Exercise objective: Given the listing below, write out exactly the lines starting with the line that has "Given: Open the" and going on through the line that has "The height and width of the screenshot is (199, 227).", both kept.

Data provided:
+ + +

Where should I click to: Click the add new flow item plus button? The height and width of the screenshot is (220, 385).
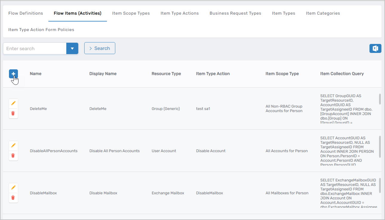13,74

+ + +

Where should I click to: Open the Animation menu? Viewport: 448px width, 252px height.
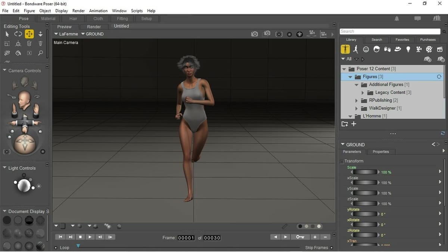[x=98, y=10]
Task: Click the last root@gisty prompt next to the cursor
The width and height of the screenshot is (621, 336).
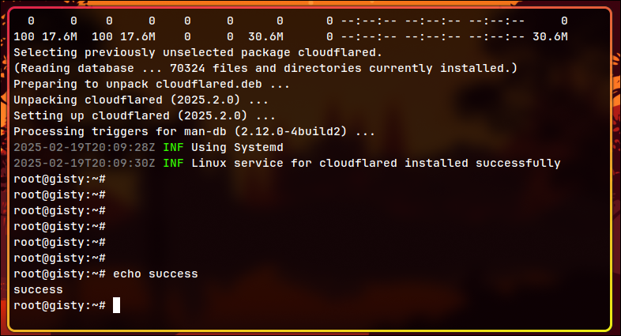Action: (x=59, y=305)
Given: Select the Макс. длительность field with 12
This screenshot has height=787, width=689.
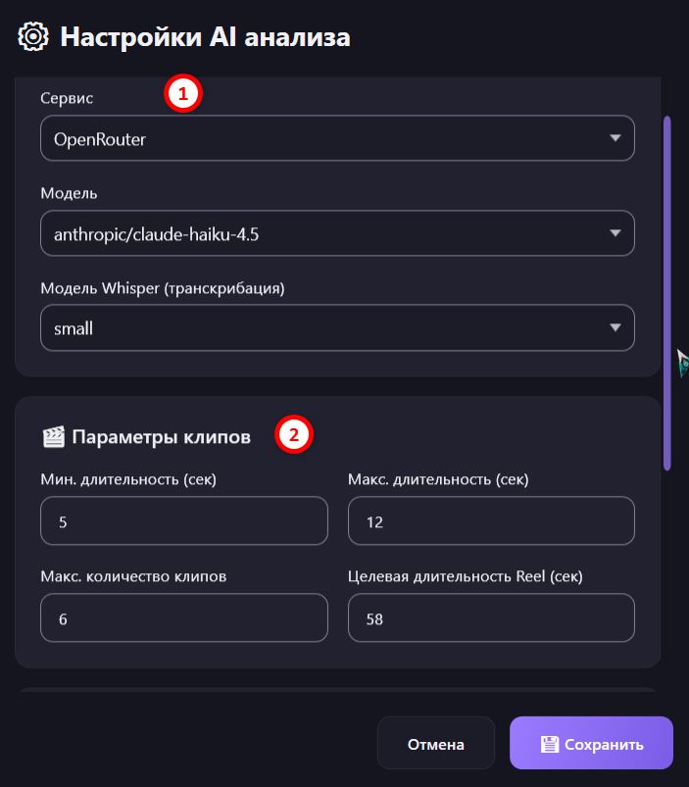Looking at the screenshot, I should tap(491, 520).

+ + +

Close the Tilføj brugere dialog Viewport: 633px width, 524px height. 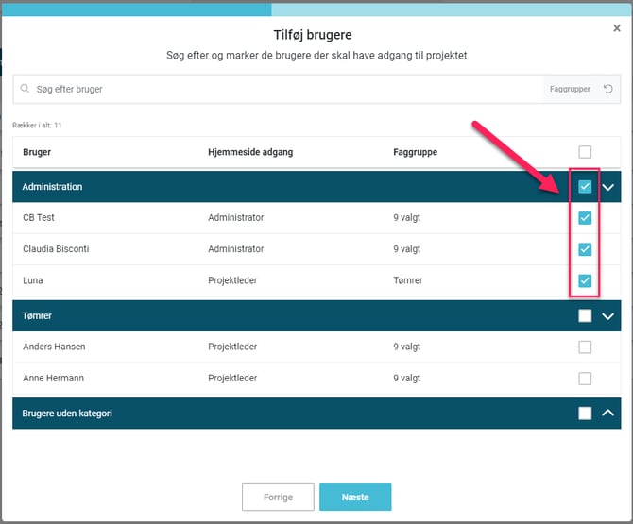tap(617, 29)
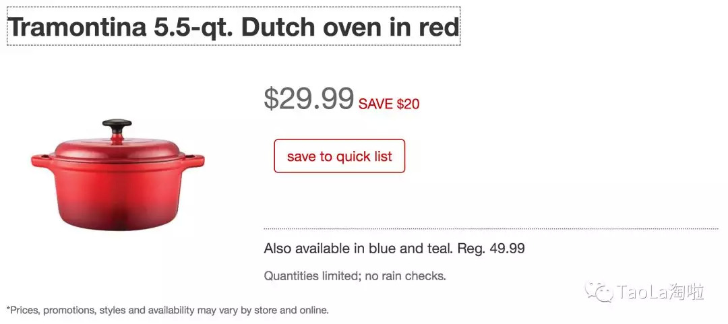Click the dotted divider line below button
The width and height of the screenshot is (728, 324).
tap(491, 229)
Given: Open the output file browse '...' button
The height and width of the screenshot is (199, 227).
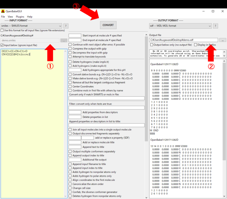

+ + +

Worked solution:
Given: Open the output file browse '...' button
The height and width of the screenshot is (199, 227).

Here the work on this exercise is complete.